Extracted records
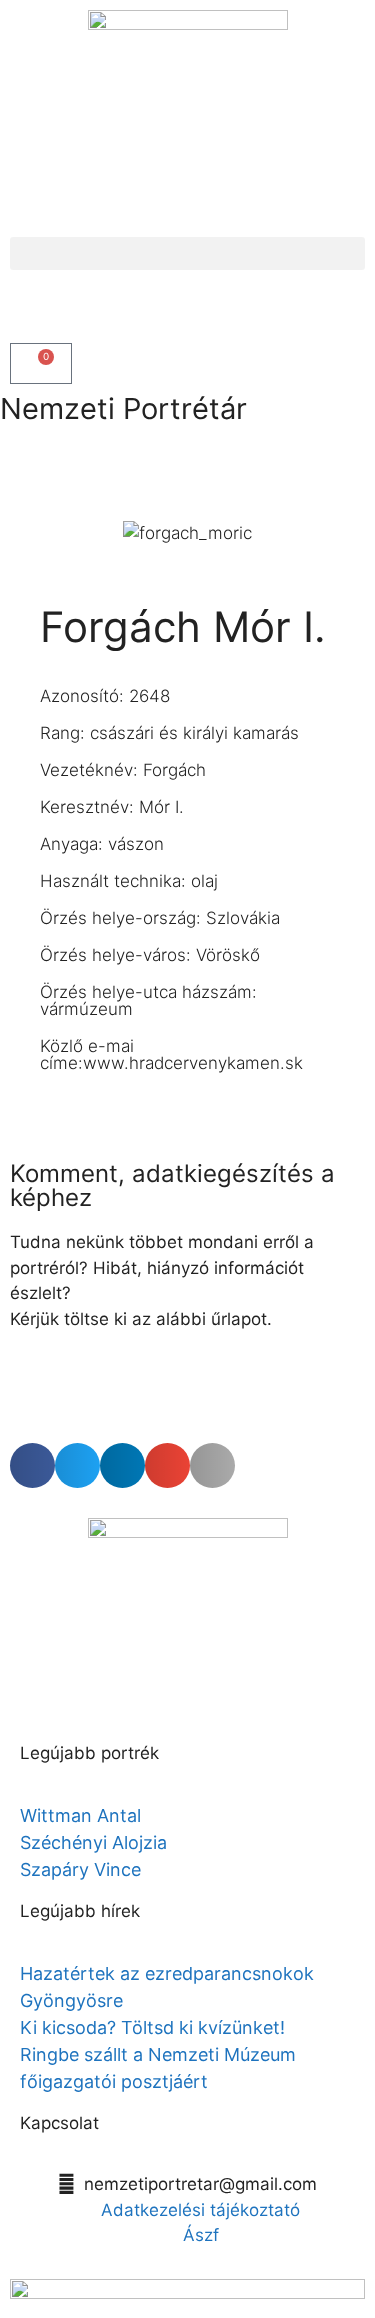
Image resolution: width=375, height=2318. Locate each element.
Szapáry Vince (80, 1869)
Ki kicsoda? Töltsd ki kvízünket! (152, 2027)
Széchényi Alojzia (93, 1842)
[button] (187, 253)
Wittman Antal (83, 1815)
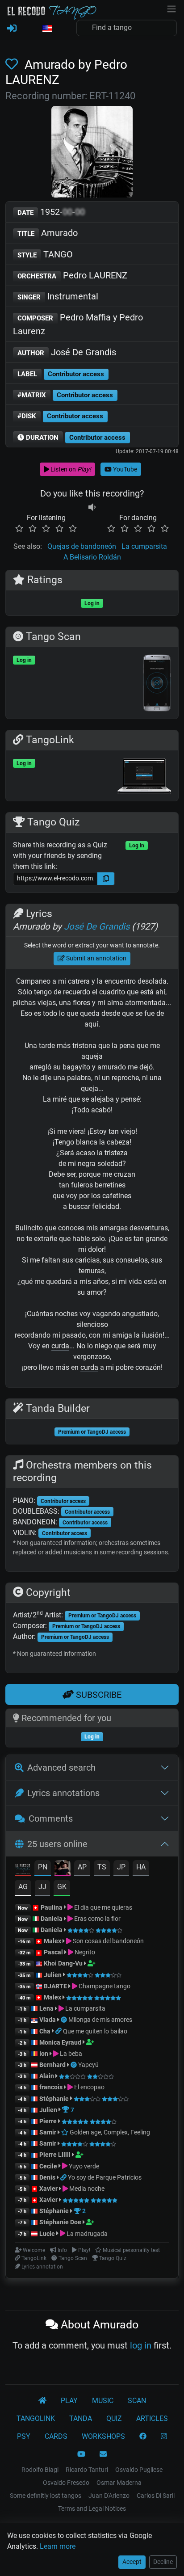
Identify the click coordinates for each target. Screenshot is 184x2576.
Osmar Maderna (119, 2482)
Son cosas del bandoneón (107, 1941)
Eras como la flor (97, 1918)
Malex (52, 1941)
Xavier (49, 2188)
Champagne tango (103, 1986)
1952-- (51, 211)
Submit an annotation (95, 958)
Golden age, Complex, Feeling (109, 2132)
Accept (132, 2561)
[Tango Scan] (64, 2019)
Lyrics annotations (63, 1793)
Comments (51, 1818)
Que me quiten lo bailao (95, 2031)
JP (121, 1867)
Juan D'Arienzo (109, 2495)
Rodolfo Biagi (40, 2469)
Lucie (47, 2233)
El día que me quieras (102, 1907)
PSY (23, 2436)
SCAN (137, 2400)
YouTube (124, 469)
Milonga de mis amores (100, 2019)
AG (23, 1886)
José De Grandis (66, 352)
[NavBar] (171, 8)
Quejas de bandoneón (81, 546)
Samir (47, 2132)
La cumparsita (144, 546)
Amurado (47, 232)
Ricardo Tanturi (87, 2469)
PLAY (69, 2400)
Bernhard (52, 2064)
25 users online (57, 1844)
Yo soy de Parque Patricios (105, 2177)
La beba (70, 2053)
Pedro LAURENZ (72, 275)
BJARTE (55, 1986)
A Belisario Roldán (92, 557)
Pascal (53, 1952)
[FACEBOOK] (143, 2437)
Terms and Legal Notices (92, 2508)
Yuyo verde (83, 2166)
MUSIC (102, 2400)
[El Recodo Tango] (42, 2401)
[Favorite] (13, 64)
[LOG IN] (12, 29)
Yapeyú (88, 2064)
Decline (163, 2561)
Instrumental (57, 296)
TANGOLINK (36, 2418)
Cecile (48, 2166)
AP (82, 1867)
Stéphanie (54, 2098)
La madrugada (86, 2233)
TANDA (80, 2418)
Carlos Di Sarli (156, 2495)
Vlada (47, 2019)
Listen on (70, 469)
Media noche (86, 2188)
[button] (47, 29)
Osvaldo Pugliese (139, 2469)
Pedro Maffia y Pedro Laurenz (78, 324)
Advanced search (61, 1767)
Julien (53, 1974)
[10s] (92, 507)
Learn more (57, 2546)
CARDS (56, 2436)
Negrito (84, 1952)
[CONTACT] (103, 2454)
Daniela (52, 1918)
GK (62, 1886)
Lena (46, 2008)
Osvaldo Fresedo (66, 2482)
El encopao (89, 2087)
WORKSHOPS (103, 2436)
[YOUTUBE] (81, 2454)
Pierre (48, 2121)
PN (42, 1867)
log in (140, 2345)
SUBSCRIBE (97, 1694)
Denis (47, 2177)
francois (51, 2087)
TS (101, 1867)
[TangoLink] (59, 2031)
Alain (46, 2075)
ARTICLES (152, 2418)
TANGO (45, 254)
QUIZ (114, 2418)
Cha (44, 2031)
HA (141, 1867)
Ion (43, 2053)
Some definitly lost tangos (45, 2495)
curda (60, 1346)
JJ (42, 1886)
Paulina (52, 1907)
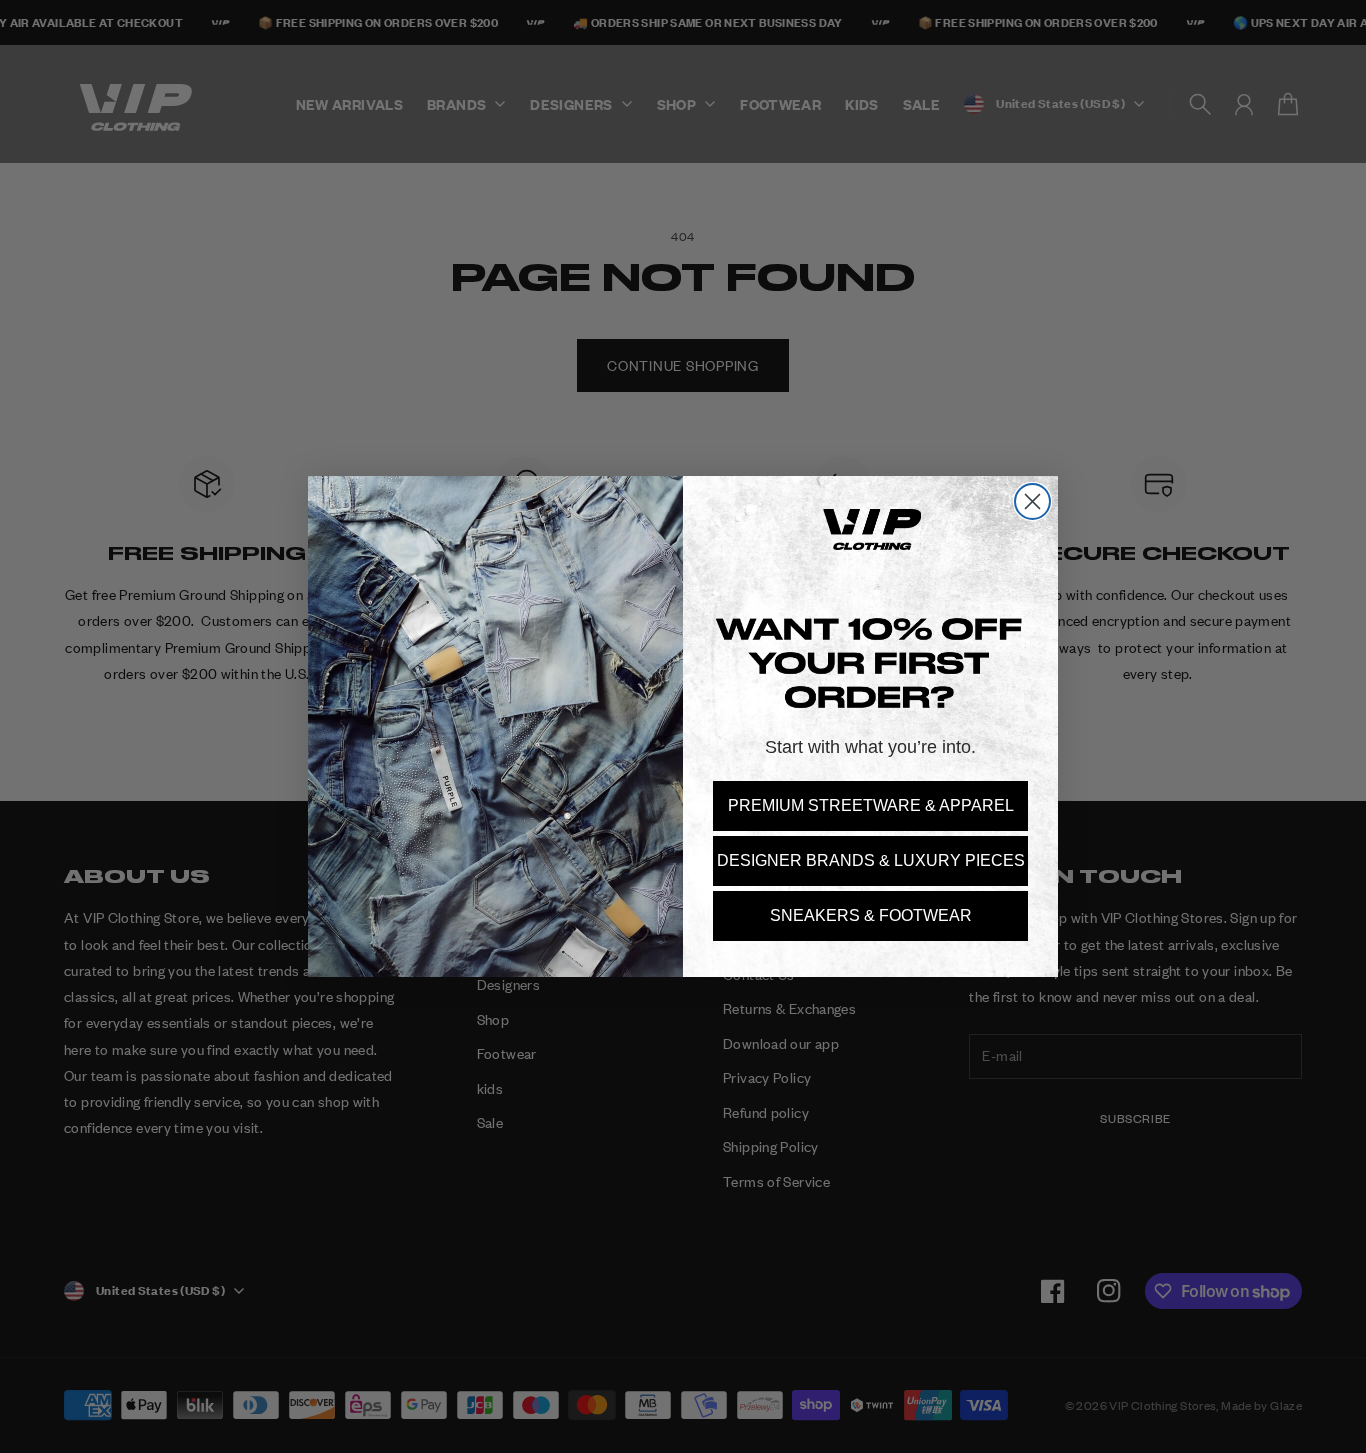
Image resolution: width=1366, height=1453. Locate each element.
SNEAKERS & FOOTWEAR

Exercise prompt
Please copy the records above word for word, leaving out every picture.

Your response
Image resolution: width=375, height=2318. Locate each element.
Szapáry Vince (80, 1869)
Ki kicsoda? Töltsd ki kvízünket! (152, 2027)
Széchényi Alojzia (93, 1842)
[button] (187, 253)
Wittman Antal (83, 1815)
Identify the click coordinates for each target. Screenshot is 184x2576.
Osmar Maderna (119, 2482)
Son cosas del bandoneón (107, 1941)
Eras como la flor (97, 1918)
Malex (52, 1941)
Xavier (49, 2188)
Champagne tango (103, 1986)
1952-- (51, 211)
Submit an annotation (95, 958)
Golden age, Complex, Feeling (109, 2132)
Accept (132, 2561)
[Tango Scan] (64, 2019)
Lyrics annotations (63, 1793)
Comments (51, 1818)
Que me quiten lo bailao (95, 2031)
JP (121, 1867)
Juan D'Arienzo (109, 2495)
Rodolfo Biagi (40, 2469)
Lucie (47, 2233)
El día que me quieras (102, 1907)
PSY (23, 2436)
SCAN (137, 2400)
YouTube (124, 469)
Milonga de mis amores (100, 2019)
AG (23, 1886)
José De Grandis (66, 352)
[NavBar] (171, 8)
Quejas de bandoneón (81, 546)
Samir (47, 2132)
La cumparsita (144, 546)
Amurado (47, 232)
Ricardo Tanturi (87, 2469)
PLAY (69, 2400)
Bernhard (52, 2064)
25 users online (57, 1844)
Yo soy de Parque Patricios (105, 2177)
La beba (70, 2053)
Pedro LAURENZ (72, 275)
BJARTE (55, 1986)
A Belisario Roldán (92, 557)
Pascal (53, 1952)
[FACEBOOK] (143, 2437)
Terms and Legal Notices (92, 2508)
Yuyo verde (83, 2166)
MUSIC (102, 2400)
[El Recodo Tango] (42, 2401)
[Favorite] (13, 64)
[LOG IN] (12, 29)
Yapeyú (88, 2064)
Decline (163, 2561)
Instrumental (57, 296)
TANGOLINK (36, 2418)
Cecile (48, 2166)
AP (82, 1867)
Stéphanie (54, 2098)
La madrugada (86, 2233)
TANDA (80, 2418)
Carlos Di Sarli (156, 2495)
Vlada (47, 2019)
Listen on (70, 469)
Media noche (86, 2188)
[button] (47, 29)
Osvaldo Pugliese (139, 2469)
Pedro Maffia y Pedro Laurenz (78, 324)
Advanced search (61, 1767)
Julien (53, 1974)
[10s] (92, 507)
Learn more (57, 2546)
CARDS (56, 2436)
Negrito (84, 1952)
[CONTACT] (103, 2454)
Daniela (52, 1918)
GK (62, 1886)
Lena (46, 2008)
Osvaldo Fresedo (66, 2482)
El encopao (89, 2087)
WORKSHOPS (103, 2436)
[YOUTUBE] (81, 2454)
Pierre (48, 2121)
PN (42, 1867)
log in (140, 2345)
SUBSCRIBE (97, 1694)
Denis (47, 2177)
francois (51, 2087)
TS (101, 1867)
[TangoLink] (59, 2031)
Alain (46, 2075)
ARTICLES (152, 2418)
TANGO (45, 254)
QUIZ (114, 2418)
Cha (44, 2031)
HA (141, 1867)
Ion (43, 2053)
Some definitly lost tangos (45, 2495)
curda (60, 1346)
JJ (42, 1886)
Paulina (52, 1907)
Image resolution: width=1366, height=1453. Locate each element.
SNEAKERS & FOOTWEAR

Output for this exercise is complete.